LONG VERSION: Suppose P is an NP complete decision problem; for each instance, the answer is either 'yes' or 'no'. Let P have verifying function V. Let the language L be the set of all binary strings s that represent instances of P for which V(s) = 1, i.e. the set of all strings s that represent instances of P for which the answer is 'yes'. If L (the set of all instances of P for which the answer is 'yes') is finite, then you can easily answer all instances of the problem P in constant time by using a lookup table that stores all members of L (i.e. all finite languages are regular.)

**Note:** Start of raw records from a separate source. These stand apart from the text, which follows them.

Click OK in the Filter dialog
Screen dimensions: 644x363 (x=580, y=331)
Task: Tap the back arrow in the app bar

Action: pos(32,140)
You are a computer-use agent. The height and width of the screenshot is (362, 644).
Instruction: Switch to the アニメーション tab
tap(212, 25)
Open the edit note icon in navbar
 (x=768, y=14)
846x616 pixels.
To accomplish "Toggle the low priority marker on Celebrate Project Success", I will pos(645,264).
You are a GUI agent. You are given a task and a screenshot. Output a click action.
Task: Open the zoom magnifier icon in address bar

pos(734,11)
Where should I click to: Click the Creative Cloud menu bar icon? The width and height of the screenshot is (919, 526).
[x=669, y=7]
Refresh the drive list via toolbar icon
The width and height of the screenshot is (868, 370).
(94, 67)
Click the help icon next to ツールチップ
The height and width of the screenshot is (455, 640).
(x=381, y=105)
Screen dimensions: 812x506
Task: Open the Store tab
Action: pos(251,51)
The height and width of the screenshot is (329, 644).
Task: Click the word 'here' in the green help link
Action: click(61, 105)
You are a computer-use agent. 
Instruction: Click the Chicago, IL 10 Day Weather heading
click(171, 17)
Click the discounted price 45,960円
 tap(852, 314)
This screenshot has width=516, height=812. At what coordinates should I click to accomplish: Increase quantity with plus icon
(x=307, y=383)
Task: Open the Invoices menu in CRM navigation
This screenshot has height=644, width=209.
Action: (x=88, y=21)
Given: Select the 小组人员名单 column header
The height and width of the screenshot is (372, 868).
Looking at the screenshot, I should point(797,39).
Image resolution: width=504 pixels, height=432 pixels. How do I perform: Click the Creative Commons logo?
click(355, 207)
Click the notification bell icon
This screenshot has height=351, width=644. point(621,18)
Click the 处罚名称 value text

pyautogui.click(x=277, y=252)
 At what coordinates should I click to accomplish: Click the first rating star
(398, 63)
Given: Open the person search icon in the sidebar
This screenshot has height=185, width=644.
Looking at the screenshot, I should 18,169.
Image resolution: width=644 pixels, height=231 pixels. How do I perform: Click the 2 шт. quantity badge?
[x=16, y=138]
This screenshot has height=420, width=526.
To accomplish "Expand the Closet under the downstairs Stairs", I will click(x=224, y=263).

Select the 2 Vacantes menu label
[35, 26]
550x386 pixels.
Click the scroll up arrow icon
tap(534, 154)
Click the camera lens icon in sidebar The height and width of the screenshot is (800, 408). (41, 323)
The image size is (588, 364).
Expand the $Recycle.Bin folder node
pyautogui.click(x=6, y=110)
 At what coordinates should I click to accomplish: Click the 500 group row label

So, consider the case when L is infinite. We know that V must be expressible in terms of a finite sequence of symbols. Suppose we have manged to express V using a total of C bits. The entropy of all C-bit binary sequences is bounded by a function of C alone; i.e. it is independent of the specific content of V, all that matters is how many bits are in some (it doesn't matter which) implementation of V. My primitive understanding of information theory tells me that if V has a finite amount of information, and L is uniquely determined by V, then L cannot possibly have MORE information than V; if you have V and enough time, you can compute all of L. This limits the possibilities of L, and suggest to me that there must be a way to find a (possibly complex and incomprehensible algorithm) for solving all instances of P, by 'compressing' L in just the right way. I admit that this is very hand-wavey; i just don't know enough information theory to pin everything down.

SHORT VERSION: if you can verify all solutions to a problem using a function expressible using a finite sequence of symbols, then the total information content of a sequence representing all solutions to the problem can't exceed the information content of the verifying algorithm.

if P != NP, this (to me) implies that a list of answers to a problem somehow has more information than an algorithm that can be used to generate that list of all answers. it seems to me that the algorithm could easily contain more information than the list, but not the other way around.

to put it another way, if you see a verifying function as a compression algorithm on the list of all solutions (because they contain the same amount of information), then P != NP implies that some infinite sequences (which represent np complete problems) are simultaneously so redundant that they can be compressed to a finite length, but at the same time are so complicated that you can't figure out an arbitrary element without doing a massive amount of computation. as i see it, some patterns can appear random unless you look at them from just the right perspective, and then the pattern emerges. because np-complete problems can be expressed with a finite amount of information, there has to be a pattern that we're not seeing yet.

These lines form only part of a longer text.